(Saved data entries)
*** Begin section ***

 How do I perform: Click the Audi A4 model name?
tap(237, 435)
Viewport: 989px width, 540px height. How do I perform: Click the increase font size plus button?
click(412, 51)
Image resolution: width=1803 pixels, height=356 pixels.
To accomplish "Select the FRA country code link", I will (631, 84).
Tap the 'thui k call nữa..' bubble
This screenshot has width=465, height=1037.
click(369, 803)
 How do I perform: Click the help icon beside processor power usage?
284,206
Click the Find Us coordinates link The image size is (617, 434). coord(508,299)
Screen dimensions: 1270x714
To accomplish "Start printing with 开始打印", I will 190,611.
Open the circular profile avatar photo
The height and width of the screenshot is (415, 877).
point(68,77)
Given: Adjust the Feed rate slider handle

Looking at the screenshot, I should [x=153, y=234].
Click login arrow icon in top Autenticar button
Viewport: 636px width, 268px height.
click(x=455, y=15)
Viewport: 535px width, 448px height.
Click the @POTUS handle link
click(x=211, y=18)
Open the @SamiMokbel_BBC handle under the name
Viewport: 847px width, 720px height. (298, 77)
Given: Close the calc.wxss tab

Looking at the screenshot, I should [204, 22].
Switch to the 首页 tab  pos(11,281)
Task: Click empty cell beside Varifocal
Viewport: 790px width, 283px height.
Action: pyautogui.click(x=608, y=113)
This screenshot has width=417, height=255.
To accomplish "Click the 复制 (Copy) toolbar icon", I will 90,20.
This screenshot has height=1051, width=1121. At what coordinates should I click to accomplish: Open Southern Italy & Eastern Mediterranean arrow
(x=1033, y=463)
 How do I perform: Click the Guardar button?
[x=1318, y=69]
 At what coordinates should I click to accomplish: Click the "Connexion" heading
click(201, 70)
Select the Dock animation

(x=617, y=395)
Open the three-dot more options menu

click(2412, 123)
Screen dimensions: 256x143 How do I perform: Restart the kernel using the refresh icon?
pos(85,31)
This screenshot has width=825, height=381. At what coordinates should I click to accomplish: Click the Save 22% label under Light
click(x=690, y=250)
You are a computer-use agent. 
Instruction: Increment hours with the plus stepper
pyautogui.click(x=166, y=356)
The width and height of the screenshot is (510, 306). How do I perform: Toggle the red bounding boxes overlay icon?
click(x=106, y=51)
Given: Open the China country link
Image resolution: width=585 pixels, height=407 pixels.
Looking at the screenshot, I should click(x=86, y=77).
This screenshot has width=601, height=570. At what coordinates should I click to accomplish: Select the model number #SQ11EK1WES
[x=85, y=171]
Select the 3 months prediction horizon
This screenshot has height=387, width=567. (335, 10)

*** End section ***

- EXERCISE REQUIREMENTS:
Will you return exactly the lines above from the one with "Open the circular profile avatar photo" down to the one with "Click login arrow", counting both as part of the range?

- RESULT FOR THIS EXERCISE:
Open the circular profile avatar photo
The height and width of the screenshot is (415, 877).
point(68,77)
Given: Adjust the Feed rate slider handle

Looking at the screenshot, I should [x=153, y=234].
Click login arrow icon in top Autenticar button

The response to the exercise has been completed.